In the standard technology of synthetic fibre manufacture, the process involves at least two stages. In the first stage, extruded yarn of low molecular orientation is wound up as 'cheeses' or 'cakes'. These cakes are lagged and then processed in the second stage to produce packages of fully drawn yarn (high molecular orientation).

This procedure is labour intensive as the individual cakes are manually 'doffed' (removed from machine), loaded on to buggies, transported to the next processing stage, loaded on to a creel and the machine strung up for subsequent processing.

Obviously the manufacture of larger cakes will substantially reduce the labour costs, and within certain limits the labour required is almost inversely proportional to the cake weight. There are, of course, practical limits to the size of cakes which can be manually handled. The ideal was to integrate the two processes and completely eliminate this labour cost, but this approach required new and expensive equipment, capable of 'spinning' yarn at very high speeds.

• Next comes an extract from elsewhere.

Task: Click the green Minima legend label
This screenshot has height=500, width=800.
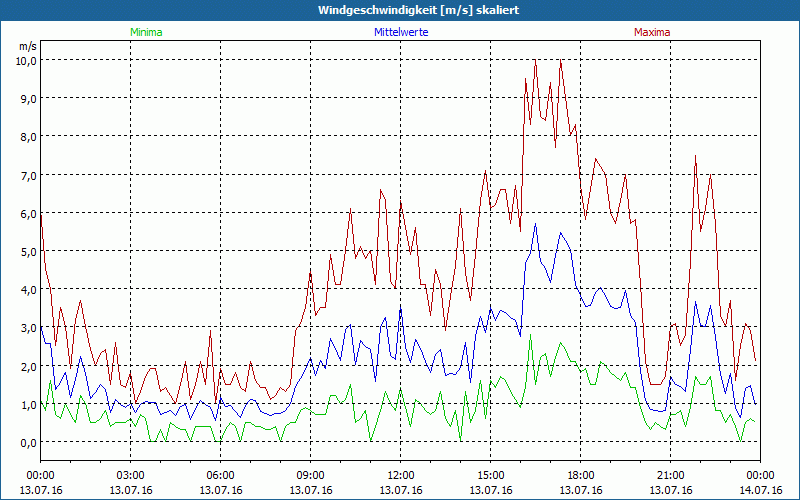Action: coord(145,32)
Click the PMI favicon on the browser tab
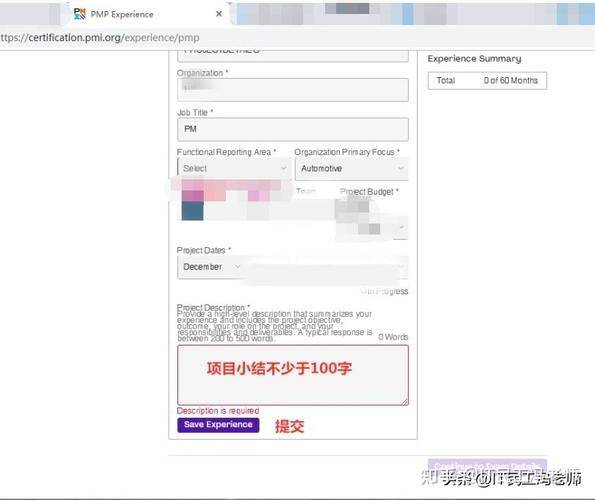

It also suffered from a lack of flexibility for systems where a common spun feedstock was supplied to a number of secondary processes.

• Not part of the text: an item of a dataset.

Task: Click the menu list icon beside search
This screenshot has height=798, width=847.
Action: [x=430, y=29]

Fibremakers developed a technology for making the best of both worlds for some nylon processes. The spinning wind up was modified to allow the production of very large cakes, about ten times the size of conventional cakes (e.g. 50 kg instead of 5 kg). This change required the introduction of pneumatic handling equipment at spinning, because the cakes were too large for safe manual handling. To avoid the double handling associated with the conventional creeling of cakes for secondary processing, the transport buggies were re-designed to act as mobile sectional creels.

By this innovation, Fibremakers were able to eliminate most of the labour costs associated with cake handling, without losing the flexibility of operation required for many processes.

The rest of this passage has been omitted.